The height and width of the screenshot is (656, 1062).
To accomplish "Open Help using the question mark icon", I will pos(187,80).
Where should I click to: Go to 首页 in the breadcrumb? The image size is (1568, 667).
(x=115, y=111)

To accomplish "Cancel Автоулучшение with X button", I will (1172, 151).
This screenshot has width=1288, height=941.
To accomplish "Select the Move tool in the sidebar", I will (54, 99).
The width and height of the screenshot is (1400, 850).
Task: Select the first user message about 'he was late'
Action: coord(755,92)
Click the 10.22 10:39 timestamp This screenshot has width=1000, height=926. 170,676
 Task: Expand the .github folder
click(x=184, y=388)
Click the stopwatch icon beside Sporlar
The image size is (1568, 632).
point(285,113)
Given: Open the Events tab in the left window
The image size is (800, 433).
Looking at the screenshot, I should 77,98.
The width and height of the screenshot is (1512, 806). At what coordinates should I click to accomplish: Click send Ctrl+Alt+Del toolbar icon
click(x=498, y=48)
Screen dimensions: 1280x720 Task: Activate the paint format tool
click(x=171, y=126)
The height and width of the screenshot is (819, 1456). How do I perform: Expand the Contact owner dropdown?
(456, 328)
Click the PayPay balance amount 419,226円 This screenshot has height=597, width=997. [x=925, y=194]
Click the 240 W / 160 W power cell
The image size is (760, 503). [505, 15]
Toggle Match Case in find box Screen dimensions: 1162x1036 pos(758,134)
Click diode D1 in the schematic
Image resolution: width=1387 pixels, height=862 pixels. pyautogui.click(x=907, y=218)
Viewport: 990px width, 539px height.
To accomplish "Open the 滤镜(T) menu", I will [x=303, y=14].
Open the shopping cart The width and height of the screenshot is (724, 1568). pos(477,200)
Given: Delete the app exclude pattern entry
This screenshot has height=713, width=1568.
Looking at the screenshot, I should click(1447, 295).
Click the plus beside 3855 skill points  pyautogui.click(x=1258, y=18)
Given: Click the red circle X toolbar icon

— Exercise task —
Copy every line of the listing that contains the word "Open", matching upper and lower case exactly.

— Full solution —
To accomplish "Open Help using the question mark icon", I will pos(187,80).
Given: Open the Events tab in the left window
To accomplish "Open the 滤镜(T) menu", I will [x=303, y=14].
Open the shopping cart The width and height of the screenshot is (724, 1568). pos(477,200)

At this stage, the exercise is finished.